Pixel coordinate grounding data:
Start of Block

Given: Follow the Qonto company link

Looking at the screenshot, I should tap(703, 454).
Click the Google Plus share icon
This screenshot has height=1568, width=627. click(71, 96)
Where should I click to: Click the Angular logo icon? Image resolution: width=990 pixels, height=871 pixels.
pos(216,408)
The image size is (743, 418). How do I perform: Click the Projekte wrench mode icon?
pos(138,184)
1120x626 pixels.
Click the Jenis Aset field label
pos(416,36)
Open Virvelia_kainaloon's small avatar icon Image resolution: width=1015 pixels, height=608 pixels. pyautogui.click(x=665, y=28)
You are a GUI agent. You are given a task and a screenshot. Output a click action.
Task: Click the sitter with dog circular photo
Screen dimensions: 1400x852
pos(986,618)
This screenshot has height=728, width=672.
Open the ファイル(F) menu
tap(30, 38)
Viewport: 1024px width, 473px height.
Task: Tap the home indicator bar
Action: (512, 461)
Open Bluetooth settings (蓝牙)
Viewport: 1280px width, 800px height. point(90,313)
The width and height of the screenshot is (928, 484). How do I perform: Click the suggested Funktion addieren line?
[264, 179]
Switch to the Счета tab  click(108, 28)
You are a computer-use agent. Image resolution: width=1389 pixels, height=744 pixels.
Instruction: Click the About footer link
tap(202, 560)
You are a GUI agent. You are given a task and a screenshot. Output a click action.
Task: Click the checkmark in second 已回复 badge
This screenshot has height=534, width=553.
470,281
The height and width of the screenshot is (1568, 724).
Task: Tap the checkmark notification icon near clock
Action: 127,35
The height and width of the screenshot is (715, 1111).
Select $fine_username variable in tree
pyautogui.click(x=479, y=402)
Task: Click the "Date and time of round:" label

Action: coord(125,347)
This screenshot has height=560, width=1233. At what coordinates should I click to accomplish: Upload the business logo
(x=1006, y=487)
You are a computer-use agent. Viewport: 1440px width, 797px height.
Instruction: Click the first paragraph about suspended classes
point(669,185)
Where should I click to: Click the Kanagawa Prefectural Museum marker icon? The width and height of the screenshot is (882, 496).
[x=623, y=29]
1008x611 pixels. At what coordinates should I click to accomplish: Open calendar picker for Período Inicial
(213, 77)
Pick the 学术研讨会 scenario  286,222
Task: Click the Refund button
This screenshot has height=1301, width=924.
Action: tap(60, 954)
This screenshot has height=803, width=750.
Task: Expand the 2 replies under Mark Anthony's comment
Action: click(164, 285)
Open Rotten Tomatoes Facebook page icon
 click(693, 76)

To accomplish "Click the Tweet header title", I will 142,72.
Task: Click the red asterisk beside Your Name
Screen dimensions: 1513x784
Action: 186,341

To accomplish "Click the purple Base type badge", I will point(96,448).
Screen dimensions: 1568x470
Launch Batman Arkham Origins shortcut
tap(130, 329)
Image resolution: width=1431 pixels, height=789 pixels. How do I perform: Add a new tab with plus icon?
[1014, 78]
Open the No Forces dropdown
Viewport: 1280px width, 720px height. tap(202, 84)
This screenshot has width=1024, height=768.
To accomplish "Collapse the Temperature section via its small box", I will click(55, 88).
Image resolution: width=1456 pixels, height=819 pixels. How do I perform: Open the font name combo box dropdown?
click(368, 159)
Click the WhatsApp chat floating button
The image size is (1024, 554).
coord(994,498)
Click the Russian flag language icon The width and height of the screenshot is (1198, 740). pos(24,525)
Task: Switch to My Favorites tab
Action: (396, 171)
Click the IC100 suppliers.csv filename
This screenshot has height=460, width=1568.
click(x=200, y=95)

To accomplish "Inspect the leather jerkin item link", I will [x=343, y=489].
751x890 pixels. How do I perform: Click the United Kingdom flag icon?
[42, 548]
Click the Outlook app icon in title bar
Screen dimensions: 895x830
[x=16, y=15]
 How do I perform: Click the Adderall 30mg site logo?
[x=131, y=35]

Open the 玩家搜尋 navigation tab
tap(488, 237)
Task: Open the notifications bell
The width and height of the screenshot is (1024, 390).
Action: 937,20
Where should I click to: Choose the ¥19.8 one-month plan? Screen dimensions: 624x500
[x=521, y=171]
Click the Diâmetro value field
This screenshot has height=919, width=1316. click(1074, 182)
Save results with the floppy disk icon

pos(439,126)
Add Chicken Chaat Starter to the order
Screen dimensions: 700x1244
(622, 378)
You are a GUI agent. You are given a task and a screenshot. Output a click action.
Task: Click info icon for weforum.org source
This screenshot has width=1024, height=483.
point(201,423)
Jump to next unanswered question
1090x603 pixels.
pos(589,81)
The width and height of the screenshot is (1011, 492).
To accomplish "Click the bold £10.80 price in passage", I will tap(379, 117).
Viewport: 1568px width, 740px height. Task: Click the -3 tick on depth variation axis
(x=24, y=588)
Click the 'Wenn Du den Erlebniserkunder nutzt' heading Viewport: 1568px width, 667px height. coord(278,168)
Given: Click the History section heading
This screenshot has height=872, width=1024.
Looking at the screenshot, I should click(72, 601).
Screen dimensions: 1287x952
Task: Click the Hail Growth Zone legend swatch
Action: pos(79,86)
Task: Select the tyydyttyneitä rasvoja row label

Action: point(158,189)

End of Block

> AIM OF THE EXERCISE: Using the entries shown above, reproduce verbatim the lines from the line bearing "Click the 'Wenn" to the line bearing "Given: Click the History section heading", inclusive.

> OUTPUT FOR THIS EXERCISE:
Click the 'Wenn Du den Erlebniserkunder nutzt' heading Viewport: 1568px width, 667px height. coord(278,168)
Given: Click the History section heading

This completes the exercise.